An active connection to a data studio session will not prevent administrative actions that might disrupt that connection. For example, a data studio can be stopped by another workspace user while you are in the session, the underlying credentials can be changed, or the compute environment can be deleted. These are independent actions and the user in the session won't be alerted to any changes - the only alert will be a server connection error in the session browser tab.

Collaborate in a data studio

To share a link to a running data studio with collaborators inside your workspace, select the three dots next to the status message for the data studio you want to share, then select Copy data studio URL. Using this link other authenticated users can access the session directly.

Collaborators will need valid permissions to connect to the running data studio (at least the Connect role for the workspace).

Stop a data studio

To stop a running session, select the three dots next to the status message and then select Stop. The status will change from running to stopped. When a data studio session is stopped, the compute resources it's using are deallocated and any unsaved state is lost. You can stop a session at any time.

Make sure you save before you stop a data studio.

Restart a stopped data studio

When you restart a stopped session, a new session with the same configuration is created. Note that none of the data from previous sessions is preserved unless saved to the mounted data.

Delete a data studio

You can only delete a data studio when it's stopped. Select the three dots next to the status message and then select Delete. The data studio is deleted immediately and can't be recovered.

Data studio statuses

Data studios have the following possible statuses:

  • starting: The data studio is initializing.
  • running: When a data studio session is running, you can connect to it, copy the data studio URL, or stop it. In addition, the session can continue to process requests/run computations in the absence of an ongoing connection.
  • stopping: The recently-running session is in the process of being stopped.
  • stopped: When a session is stopped, the associated compute resources are deallocated and any unsaved state is lost. You can start a session or delete the data studio when it's in this state.
  • errored: This state most often indicates that there has been an error starting the data studio but it is in a stopped state. There might be errors reported by the data studio session itself but these currently will be overwritten with a running status if the studio is still running. If you encounter an error with the private preview release of Data Studios, please reach out to your Seqera account executive.

Troubleshooting

My data studio is stuck in starting status

If your data studio doesn't advance from starting status to running status within 30 minutes, and you have access to the AWS Console for your organization, check that the AWS Batch compute environment associated with the session is in the ENABLED state with a VALID status. You can also check the Compute resources settings. Contact your organization's AWS administrator if you don't have access to the AWS Console.

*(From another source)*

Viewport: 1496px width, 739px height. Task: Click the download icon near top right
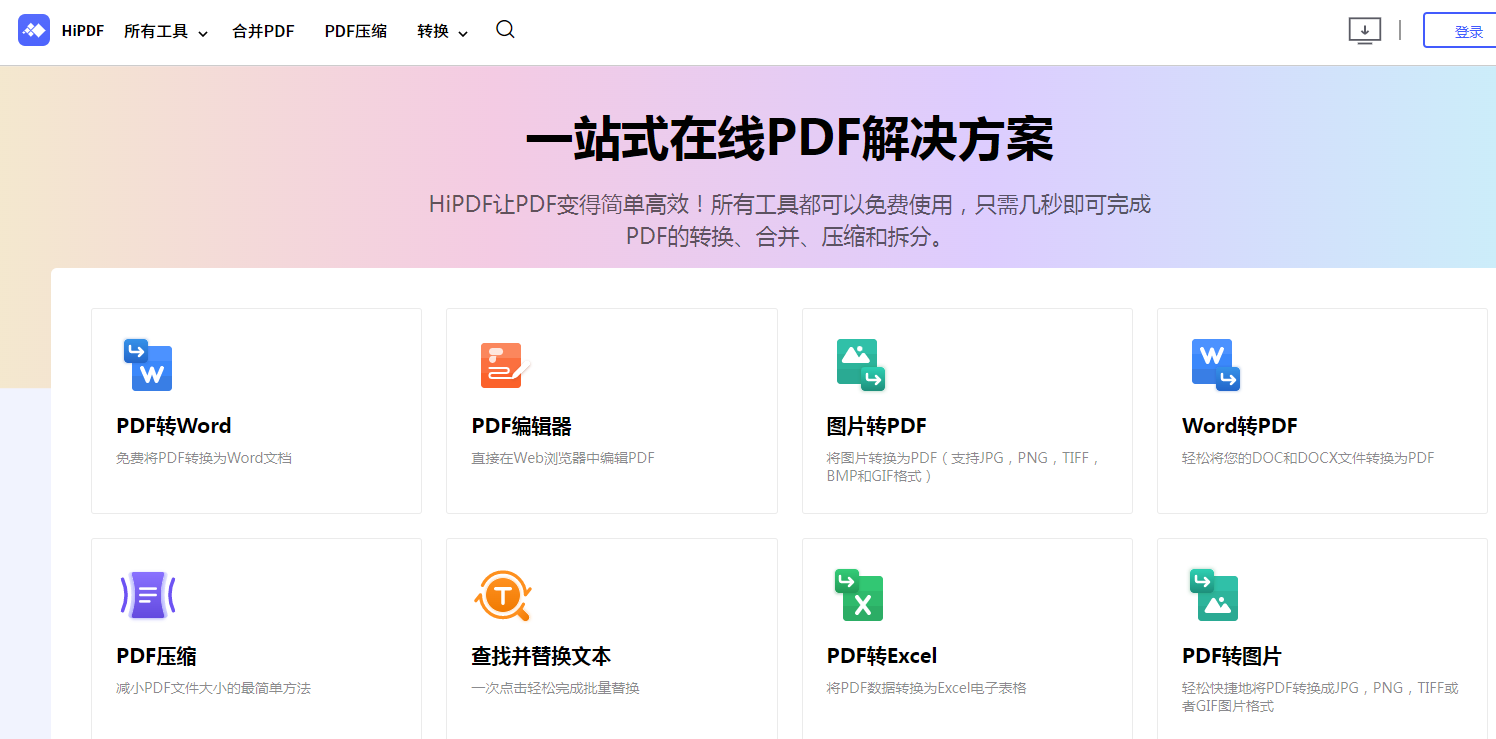pyautogui.click(x=1364, y=31)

If sufficient resources are not available, Stop your data studio and any others that may be running before trying again.

My data studio status is errored

The errored status is generally related to issues encountered when creating the data studio resources in the compute environment (e.g., invalid credentials, insufficient permissions, network issues). It can also be related to insufficient compute resources, which are set in your compute environment configuration. Contact your organization's AWS administrator if you don't have access to the AWS Console. Please also reach out to your account executive so we can investigate the issue.

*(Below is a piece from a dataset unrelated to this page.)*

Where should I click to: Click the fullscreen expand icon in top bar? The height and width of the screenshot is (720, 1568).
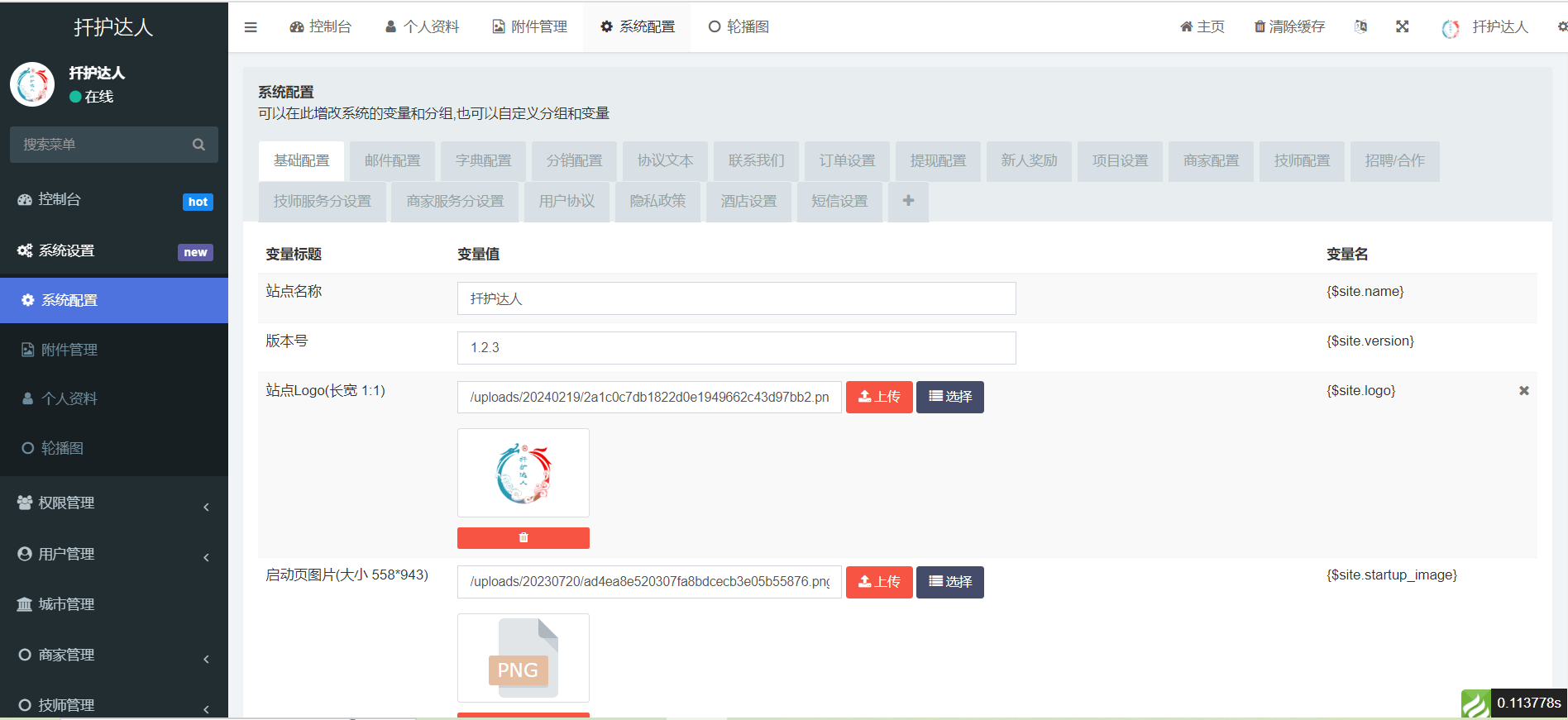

My data studio can't be stopped

If you're not able to stop a data studio, it's usually because the job running the studio failed for some reason. In this case, and if you have access to the AWS Console for your organization, you can stop the data studio from the compute environment screen. Contact your organization's AWS administrator if you don't have access to the AWS Console. Also contact your Seqera account executive so we can investigate the issue.